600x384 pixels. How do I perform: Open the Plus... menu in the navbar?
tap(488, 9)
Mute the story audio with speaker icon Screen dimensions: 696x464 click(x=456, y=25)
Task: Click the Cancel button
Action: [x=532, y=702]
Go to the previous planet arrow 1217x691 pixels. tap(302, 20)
● ● ● ● ●
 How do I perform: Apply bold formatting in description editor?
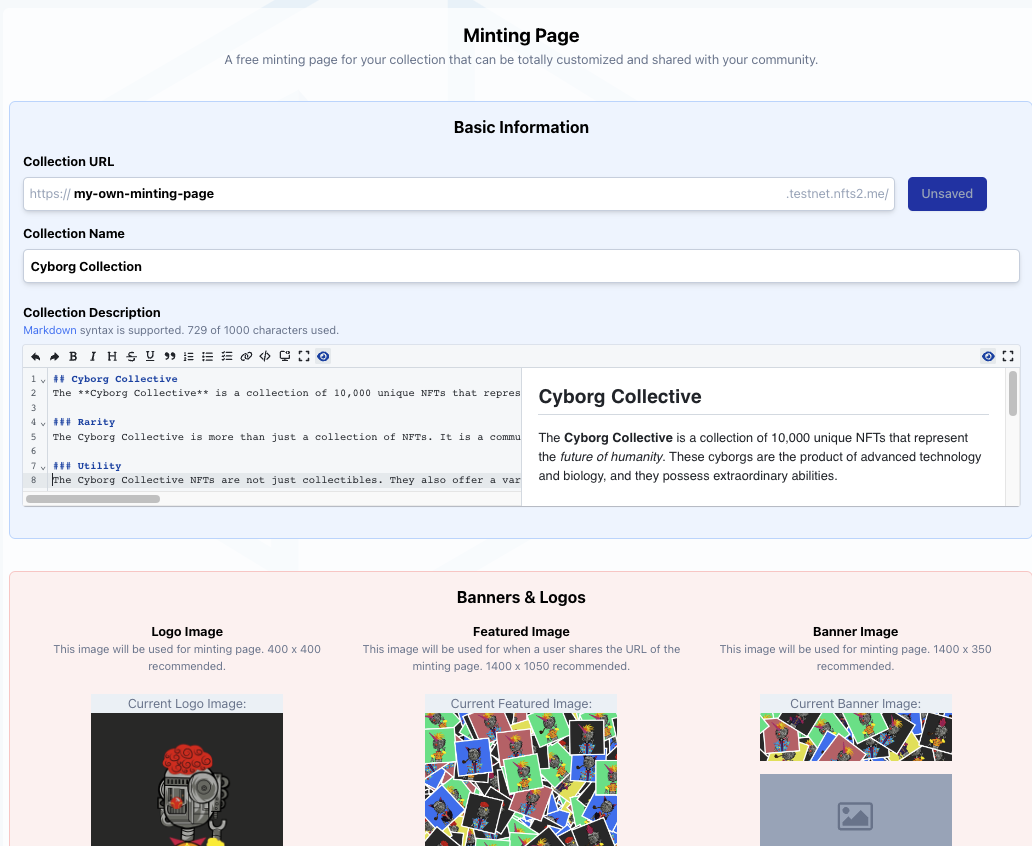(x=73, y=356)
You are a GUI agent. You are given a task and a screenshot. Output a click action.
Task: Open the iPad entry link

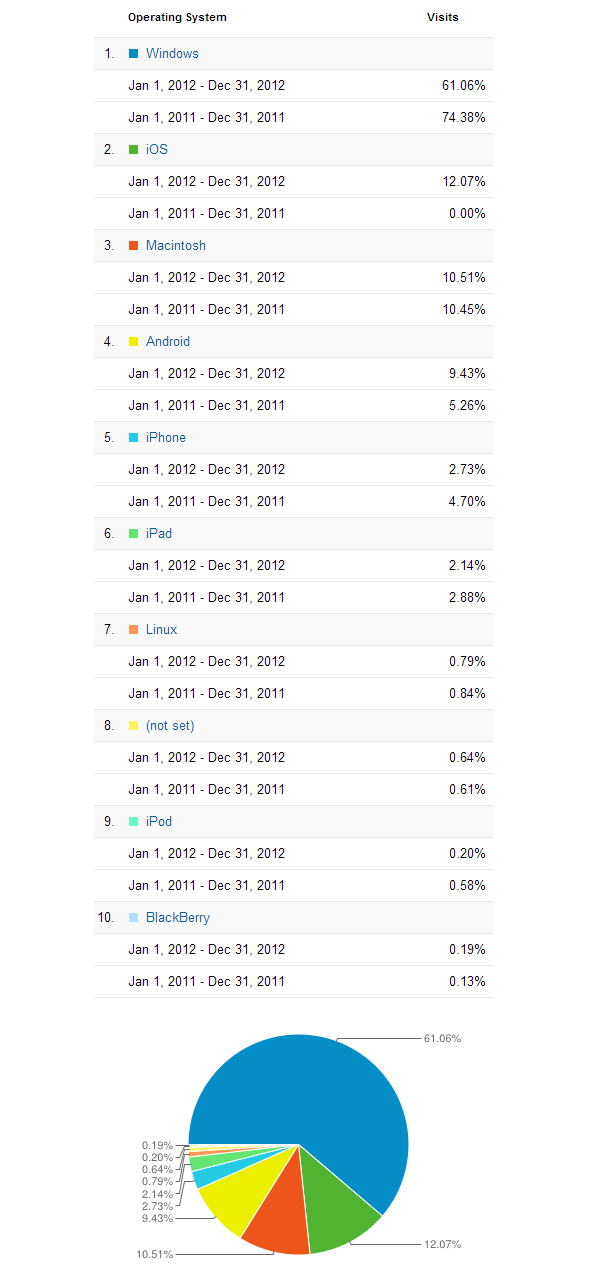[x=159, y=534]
● ● ● ● ●
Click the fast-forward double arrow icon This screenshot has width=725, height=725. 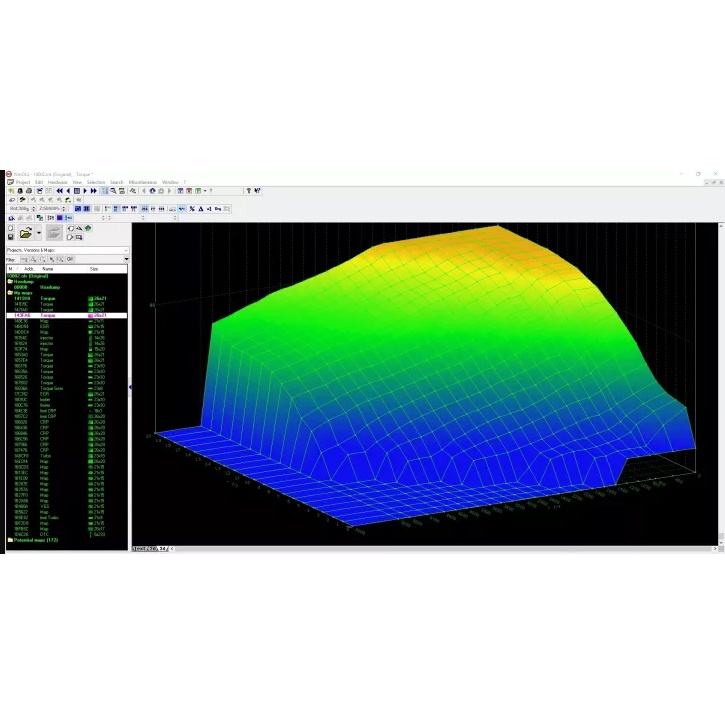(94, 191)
● ● ● ● ●
YOUR GOAL: Please transcribe exactly the lines above from the line that has "600x384 pixels. How" up to and including the line that has "Go to the previous"; no other line belongs in the answer.

ANSWER BELOW:
600x384 pixels. How do I perform: Open the Plus... menu in the navbar?
tap(488, 9)
Mute the story audio with speaker icon Screen dimensions: 696x464 click(x=456, y=25)
Task: Click the Cancel button
Action: [x=532, y=702]
Go to the previous planet arrow 1217x691 pixels. tap(302, 20)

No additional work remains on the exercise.